SAN DIEGO (CBS 8) - Classes are back in session Wednesday at West Hills High School, after the Santee campus was placed on lockdown around 9:15 a.m. Tuesday.
The lockdown was in place after a threat was made that several bombs had been placed on the campus. Sheriff's deputies secured students in their classrooms and investigated the campus. Someone made a 911 call at about 9:15 a.m. and said bombs placed in four bags would detonate at the campus 20 minutes later, according to the San Diego County Sheriff's Department.
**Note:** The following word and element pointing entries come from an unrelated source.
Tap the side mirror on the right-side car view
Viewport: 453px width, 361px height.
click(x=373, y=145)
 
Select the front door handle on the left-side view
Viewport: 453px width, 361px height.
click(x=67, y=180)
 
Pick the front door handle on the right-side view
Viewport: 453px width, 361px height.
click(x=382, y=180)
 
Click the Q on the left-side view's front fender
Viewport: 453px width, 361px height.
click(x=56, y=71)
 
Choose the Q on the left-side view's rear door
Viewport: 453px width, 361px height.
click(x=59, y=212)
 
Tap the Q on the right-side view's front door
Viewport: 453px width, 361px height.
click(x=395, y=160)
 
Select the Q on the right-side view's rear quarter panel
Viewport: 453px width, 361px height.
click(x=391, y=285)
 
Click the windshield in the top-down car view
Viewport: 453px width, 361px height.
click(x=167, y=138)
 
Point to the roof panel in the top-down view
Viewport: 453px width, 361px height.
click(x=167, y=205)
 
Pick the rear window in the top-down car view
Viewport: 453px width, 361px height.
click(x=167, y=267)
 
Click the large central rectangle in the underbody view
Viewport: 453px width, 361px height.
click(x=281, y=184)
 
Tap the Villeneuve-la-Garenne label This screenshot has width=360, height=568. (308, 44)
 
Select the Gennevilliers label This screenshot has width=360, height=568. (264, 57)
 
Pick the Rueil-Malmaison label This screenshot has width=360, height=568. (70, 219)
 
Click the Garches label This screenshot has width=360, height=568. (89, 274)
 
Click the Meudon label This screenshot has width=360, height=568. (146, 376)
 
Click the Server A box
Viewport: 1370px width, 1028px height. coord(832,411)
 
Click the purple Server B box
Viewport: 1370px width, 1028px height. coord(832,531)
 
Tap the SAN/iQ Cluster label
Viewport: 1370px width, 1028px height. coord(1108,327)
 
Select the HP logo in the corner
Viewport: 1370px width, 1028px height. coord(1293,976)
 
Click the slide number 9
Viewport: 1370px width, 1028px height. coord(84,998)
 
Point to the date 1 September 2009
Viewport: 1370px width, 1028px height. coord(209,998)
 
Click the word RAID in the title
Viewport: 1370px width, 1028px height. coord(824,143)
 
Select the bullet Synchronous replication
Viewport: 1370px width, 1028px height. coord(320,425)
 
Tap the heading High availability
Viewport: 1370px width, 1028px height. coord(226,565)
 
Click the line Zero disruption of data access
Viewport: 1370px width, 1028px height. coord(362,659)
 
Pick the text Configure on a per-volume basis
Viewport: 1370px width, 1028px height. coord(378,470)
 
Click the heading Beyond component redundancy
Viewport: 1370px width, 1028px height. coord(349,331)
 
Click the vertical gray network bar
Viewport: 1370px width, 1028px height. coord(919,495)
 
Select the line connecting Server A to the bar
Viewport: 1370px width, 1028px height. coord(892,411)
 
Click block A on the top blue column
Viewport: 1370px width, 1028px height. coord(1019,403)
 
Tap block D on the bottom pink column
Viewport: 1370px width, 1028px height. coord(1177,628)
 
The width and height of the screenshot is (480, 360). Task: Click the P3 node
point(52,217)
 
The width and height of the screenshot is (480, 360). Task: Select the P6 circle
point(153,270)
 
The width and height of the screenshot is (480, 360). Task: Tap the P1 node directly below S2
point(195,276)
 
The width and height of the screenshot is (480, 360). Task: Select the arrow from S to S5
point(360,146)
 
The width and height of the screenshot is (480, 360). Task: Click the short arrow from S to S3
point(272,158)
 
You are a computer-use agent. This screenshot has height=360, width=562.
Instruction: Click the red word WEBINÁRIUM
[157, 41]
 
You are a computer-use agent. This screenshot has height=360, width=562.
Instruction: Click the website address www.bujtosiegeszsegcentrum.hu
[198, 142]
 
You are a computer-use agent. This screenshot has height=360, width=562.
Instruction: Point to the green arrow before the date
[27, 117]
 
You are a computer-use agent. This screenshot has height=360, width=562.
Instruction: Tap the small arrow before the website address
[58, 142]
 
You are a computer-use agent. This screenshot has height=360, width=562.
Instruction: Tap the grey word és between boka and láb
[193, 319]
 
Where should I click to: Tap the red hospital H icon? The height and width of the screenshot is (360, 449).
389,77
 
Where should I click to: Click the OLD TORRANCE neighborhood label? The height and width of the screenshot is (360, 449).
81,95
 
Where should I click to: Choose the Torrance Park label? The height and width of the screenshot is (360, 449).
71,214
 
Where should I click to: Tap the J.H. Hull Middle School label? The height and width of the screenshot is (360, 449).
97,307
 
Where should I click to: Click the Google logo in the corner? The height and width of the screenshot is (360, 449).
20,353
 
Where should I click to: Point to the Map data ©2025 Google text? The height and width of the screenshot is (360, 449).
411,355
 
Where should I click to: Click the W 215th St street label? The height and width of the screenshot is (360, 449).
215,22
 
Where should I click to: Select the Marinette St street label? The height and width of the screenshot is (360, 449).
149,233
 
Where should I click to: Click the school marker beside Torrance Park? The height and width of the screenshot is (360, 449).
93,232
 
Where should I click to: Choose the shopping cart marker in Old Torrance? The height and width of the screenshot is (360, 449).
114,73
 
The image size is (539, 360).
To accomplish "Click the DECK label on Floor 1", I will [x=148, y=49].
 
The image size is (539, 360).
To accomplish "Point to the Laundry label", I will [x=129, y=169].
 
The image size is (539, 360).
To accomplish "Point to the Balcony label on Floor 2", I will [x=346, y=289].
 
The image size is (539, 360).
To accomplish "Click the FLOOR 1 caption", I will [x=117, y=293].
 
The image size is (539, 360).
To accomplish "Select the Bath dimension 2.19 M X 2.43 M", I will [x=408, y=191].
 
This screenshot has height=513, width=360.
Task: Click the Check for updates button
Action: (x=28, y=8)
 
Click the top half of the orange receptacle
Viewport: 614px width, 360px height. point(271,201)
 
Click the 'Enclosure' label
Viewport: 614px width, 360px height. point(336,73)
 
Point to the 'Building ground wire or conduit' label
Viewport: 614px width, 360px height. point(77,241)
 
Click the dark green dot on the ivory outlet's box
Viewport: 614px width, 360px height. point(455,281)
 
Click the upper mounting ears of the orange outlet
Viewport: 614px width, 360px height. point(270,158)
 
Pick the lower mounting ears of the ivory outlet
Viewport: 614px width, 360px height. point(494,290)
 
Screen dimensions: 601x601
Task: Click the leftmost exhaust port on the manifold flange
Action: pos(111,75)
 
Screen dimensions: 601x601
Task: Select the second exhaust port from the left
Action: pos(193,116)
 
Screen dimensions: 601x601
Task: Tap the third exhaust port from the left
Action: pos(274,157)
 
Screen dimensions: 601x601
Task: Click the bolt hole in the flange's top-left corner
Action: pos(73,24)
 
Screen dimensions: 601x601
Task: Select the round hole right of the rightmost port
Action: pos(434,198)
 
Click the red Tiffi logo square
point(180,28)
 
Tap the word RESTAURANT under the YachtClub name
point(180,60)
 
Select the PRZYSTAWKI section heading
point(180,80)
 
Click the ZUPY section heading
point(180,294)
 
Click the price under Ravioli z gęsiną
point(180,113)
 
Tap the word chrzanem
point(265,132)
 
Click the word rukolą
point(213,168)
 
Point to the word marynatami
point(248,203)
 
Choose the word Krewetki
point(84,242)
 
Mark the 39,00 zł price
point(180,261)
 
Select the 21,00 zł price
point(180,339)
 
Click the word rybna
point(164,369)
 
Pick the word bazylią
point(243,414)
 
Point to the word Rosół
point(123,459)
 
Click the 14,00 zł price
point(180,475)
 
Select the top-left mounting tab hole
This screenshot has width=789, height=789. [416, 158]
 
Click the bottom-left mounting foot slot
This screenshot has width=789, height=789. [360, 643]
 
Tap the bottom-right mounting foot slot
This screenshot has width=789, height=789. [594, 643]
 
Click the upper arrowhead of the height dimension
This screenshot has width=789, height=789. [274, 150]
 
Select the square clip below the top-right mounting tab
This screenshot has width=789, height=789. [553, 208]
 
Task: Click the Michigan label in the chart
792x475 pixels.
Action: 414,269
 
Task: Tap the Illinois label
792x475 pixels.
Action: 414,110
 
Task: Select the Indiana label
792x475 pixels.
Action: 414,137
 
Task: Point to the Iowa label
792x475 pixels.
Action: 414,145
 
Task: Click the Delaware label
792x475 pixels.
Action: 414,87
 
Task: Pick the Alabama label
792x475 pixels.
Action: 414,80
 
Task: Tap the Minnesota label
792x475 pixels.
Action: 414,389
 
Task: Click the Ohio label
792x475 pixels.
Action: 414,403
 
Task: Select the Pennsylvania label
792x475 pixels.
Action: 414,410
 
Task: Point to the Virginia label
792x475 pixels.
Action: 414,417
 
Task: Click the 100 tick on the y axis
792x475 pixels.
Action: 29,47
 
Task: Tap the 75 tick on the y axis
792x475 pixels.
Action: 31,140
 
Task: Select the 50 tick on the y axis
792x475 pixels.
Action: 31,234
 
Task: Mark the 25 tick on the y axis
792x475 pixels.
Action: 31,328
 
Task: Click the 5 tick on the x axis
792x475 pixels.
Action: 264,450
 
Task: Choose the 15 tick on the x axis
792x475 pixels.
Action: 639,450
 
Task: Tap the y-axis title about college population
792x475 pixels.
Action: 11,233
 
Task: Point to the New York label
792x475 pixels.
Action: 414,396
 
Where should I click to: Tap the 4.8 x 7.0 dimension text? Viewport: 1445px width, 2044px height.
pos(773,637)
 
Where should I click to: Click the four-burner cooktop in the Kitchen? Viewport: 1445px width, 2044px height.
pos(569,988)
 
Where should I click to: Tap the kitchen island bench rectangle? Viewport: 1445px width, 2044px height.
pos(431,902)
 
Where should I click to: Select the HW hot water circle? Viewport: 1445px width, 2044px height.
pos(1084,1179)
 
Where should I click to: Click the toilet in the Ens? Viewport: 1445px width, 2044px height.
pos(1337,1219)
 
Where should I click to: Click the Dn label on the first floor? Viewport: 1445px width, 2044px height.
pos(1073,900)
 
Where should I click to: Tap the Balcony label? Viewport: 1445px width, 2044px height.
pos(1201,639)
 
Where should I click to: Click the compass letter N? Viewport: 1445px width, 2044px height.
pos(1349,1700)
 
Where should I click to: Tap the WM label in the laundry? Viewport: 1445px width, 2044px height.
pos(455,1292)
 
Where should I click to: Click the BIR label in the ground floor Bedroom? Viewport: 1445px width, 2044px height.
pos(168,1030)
"It sounded like a boy saying that he was tired of being bullied and that he had put backpacks around the school that were going to explode, basically," sheriff's spokeswoman Jan Caldwell said. "If this is a hoax, it's a hoax. If not, we have our units here that will take care of it."
San Diego Sheriff's Deputies searched the campus, finding unattended backpacks in four areas, according to Caldwell. A bomb squad was called in to examine the book bags and determine if they posed any threats.
"We have to take each one of these calls seriously, and that's why we have so many units out here this morning," the spokeswoman said.
The lockdown was lifted early Tuesday afternoon, though the school remained in a lower-precautionary status known as "secure campus," according to Grossmont Union High School District officials.
No hazardous materials or devices were found, according to authorities.
Sheriff's deputies are now investigating the threat.